Copy out every line of the material below without changing anything.

(Interface element material)
-.-.-

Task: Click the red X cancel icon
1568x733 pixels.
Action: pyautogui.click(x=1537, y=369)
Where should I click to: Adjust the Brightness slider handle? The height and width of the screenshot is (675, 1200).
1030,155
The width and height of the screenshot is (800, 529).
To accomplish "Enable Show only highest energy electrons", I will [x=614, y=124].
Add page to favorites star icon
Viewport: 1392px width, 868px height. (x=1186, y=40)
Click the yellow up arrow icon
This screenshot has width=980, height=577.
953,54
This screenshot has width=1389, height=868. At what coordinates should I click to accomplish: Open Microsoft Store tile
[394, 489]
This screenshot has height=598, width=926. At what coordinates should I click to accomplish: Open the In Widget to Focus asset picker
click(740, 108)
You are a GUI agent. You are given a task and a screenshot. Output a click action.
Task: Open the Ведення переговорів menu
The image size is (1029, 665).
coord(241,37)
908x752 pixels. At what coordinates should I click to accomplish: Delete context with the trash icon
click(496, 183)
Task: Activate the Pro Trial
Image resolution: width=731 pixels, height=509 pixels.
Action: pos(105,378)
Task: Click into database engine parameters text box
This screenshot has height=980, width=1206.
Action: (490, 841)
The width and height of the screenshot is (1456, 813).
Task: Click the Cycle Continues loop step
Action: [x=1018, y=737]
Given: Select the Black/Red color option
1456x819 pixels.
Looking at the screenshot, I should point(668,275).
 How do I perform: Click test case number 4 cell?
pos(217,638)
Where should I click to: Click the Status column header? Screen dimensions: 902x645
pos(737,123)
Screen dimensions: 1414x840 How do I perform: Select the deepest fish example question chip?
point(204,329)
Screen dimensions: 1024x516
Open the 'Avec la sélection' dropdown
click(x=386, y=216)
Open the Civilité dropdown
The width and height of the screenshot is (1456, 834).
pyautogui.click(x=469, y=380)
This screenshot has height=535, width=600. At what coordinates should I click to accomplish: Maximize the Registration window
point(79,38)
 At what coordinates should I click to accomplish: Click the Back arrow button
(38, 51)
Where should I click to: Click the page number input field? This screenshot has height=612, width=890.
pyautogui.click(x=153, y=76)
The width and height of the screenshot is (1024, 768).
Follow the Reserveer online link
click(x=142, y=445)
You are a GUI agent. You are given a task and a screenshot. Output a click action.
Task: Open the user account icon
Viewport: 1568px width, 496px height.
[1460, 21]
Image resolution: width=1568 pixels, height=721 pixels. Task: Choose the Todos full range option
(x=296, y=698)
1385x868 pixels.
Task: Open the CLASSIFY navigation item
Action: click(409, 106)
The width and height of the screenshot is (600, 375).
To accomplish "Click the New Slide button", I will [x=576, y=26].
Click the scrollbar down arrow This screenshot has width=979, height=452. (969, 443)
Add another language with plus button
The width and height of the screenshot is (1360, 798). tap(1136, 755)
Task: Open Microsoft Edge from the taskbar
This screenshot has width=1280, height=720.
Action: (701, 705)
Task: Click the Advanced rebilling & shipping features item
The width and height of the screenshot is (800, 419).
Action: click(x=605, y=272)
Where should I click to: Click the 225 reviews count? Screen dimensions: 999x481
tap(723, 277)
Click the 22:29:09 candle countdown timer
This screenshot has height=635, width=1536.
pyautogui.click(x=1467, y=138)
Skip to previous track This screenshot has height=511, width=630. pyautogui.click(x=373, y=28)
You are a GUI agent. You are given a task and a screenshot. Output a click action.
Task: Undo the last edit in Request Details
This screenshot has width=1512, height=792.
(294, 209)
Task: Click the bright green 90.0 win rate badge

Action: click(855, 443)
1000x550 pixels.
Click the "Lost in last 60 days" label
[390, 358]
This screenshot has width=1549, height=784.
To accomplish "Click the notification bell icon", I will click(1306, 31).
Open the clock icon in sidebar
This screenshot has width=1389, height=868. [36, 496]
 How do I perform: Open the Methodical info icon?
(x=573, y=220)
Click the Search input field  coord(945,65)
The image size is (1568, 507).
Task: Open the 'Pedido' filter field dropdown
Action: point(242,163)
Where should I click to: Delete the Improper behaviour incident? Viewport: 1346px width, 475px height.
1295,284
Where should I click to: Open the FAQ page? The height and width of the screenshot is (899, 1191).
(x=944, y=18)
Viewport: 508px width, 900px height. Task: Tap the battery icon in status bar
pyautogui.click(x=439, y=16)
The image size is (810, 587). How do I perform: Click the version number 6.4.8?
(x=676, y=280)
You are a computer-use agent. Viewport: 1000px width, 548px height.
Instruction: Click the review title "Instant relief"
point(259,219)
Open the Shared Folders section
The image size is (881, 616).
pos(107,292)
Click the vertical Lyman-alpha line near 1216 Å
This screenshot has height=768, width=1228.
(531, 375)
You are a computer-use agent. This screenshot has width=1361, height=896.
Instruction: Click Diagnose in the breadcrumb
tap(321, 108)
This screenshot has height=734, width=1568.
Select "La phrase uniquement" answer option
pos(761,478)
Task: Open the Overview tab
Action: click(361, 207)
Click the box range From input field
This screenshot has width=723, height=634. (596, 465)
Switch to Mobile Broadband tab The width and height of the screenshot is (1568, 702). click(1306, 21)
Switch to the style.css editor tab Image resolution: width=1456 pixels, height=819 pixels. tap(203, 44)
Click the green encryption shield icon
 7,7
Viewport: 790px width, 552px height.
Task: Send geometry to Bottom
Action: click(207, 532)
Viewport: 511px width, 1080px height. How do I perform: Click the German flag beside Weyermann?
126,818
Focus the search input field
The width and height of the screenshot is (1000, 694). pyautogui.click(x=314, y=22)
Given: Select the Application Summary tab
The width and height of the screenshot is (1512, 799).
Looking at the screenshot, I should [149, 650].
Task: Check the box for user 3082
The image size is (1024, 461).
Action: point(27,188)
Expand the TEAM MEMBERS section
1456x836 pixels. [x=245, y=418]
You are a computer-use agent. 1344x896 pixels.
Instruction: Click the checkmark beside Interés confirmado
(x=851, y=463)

-.-.-

**Exercise answer**
Task: Click the red X cancel icon
1568x733 pixels.
Action: pyautogui.click(x=1537, y=369)
Where should I click to: Adjust the Brightness slider handle? The height and width of the screenshot is (675, 1200).
1030,155
The width and height of the screenshot is (800, 529).
To accomplish "Enable Show only highest energy electrons", I will [x=614, y=124].
Add page to favorites star icon
Viewport: 1392px width, 868px height. (x=1186, y=40)
Click the yellow up arrow icon
This screenshot has width=980, height=577.
953,54
This screenshot has width=1389, height=868. At what coordinates should I click to accomplish: Open Microsoft Store tile
[394, 489]
This screenshot has height=598, width=926. At what coordinates should I click to accomplish: Open the In Widget to Focus asset picker
click(740, 108)
You are a GUI agent. You are given a task and a screenshot. Output a click action.
Task: Open the Ведення переговорів menu
The image size is (1029, 665).
coord(241,37)
908x752 pixels. At what coordinates should I click to accomplish: Delete context with the trash icon
click(496, 183)
Task: Activate the Pro Trial
Image resolution: width=731 pixels, height=509 pixels.
Action: pos(105,378)
Task: Click into database engine parameters text box
This screenshot has height=980, width=1206.
Action: (490, 841)
The width and height of the screenshot is (1456, 813).
Task: Click the Cycle Continues loop step
Action: [x=1018, y=737]
Given: Select the Black/Red color option
1456x819 pixels.
Looking at the screenshot, I should point(668,275).
 How do I perform: Click test case number 4 cell?
pos(217,638)
Where should I click to: Click the Status column header? Screen dimensions: 902x645
pos(737,123)
Screen dimensions: 1414x840 How do I perform: Select the deepest fish example question chip?
point(204,329)
Screen dimensions: 1024x516
Open the 'Avec la sélection' dropdown
click(x=386, y=216)
Open the Civilité dropdown
The width and height of the screenshot is (1456, 834).
pyautogui.click(x=469, y=380)
This screenshot has height=535, width=600. At what coordinates should I click to accomplish: Maximize the Registration window
point(79,38)
 At what coordinates should I click to accomplish: Click the Back arrow button
(38, 51)
Where should I click to: Click the page number input field? This screenshot has height=612, width=890.
pyautogui.click(x=153, y=76)
The width and height of the screenshot is (1024, 768).
Follow the Reserveer online link
click(x=142, y=445)
You are a GUI agent. You are given a task and a screenshot. Output a click action.
Task: Open the user account icon
Viewport: 1568px width, 496px height.
[1460, 21]
Image resolution: width=1568 pixels, height=721 pixels. Task: Choose the Todos full range option
(x=296, y=698)
1385x868 pixels.
Task: Open the CLASSIFY navigation item
Action: click(409, 106)
The width and height of the screenshot is (600, 375).
To accomplish "Click the New Slide button", I will [x=576, y=26].
Click the scrollbar down arrow This screenshot has width=979, height=452. (969, 443)
Add another language with plus button
The width and height of the screenshot is (1360, 798). tap(1136, 755)
Task: Open Microsoft Edge from the taskbar
This screenshot has width=1280, height=720.
Action: (701, 705)
Task: Click the Advanced rebilling & shipping features item
The width and height of the screenshot is (800, 419).
Action: click(x=605, y=272)
Where should I click to: Click the 225 reviews count? Screen dimensions: 999x481
tap(723, 277)
Click the 22:29:09 candle countdown timer
This screenshot has height=635, width=1536.
pyautogui.click(x=1467, y=138)
Skip to previous track This screenshot has height=511, width=630. pyautogui.click(x=373, y=28)
You are a GUI agent. You are given a task and a screenshot. Output a click action.
Task: Undo the last edit in Request Details
This screenshot has width=1512, height=792.
(294, 209)
Task: Click the bright green 90.0 win rate badge

Action: click(855, 443)
1000x550 pixels.
Click the "Lost in last 60 days" label
[390, 358]
This screenshot has width=1549, height=784.
To accomplish "Click the notification bell icon", I will click(1306, 31).
Open the clock icon in sidebar
This screenshot has width=1389, height=868. [36, 496]
 How do I perform: Open the Methodical info icon?
(x=573, y=220)
Click the Search input field  coord(945,65)
The image size is (1568, 507).
Task: Open the 'Pedido' filter field dropdown
Action: point(242,163)
Where should I click to: Delete the Improper behaviour incident? Viewport: 1346px width, 475px height.
1295,284
Where should I click to: Open the FAQ page? The height and width of the screenshot is (899, 1191).
(x=944, y=18)
Viewport: 508px width, 900px height. Task: Tap the battery icon in status bar
pyautogui.click(x=439, y=16)
The image size is (810, 587). How do I perform: Click the version number 6.4.8?
(x=676, y=280)
You are a computer-use agent. Viewport: 1000px width, 548px height.
Instruction: Click the review title "Instant relief"
point(259,219)
Open the Shared Folders section
The image size is (881, 616).
pos(107,292)
Click the vertical Lyman-alpha line near 1216 Å
This screenshot has height=768, width=1228.
(531, 375)
You are a computer-use agent. This screenshot has width=1361, height=896.
Instruction: Click Diagnose in the breadcrumb
tap(321, 108)
This screenshot has height=734, width=1568.
Select "La phrase uniquement" answer option
pos(761,478)
Task: Open the Overview tab
Action: click(361, 207)
Click the box range From input field
This screenshot has width=723, height=634. (596, 465)
Switch to Mobile Broadband tab The width and height of the screenshot is (1568, 702). click(1306, 21)
Switch to the style.css editor tab Image resolution: width=1456 pixels, height=819 pixels. tap(203, 44)
Click the green encryption shield icon
 7,7
Viewport: 790px width, 552px height.
Task: Send geometry to Bottom
Action: click(207, 532)
Viewport: 511px width, 1080px height. How do I perform: Click the German flag beside Weyermann?
126,818
Focus the search input field
The width and height of the screenshot is (1000, 694). pyautogui.click(x=314, y=22)
Given: Select the Application Summary tab
The width and height of the screenshot is (1512, 799).
Looking at the screenshot, I should [149, 650].
Task: Check the box for user 3082
The image size is (1024, 461).
Action: point(27,188)
Expand the TEAM MEMBERS section
1456x836 pixels. [x=245, y=418]
You are a computer-use agent. 1344x896 pixels.
Instruction: Click the checkmark beside Interés confirmado
(x=851, y=463)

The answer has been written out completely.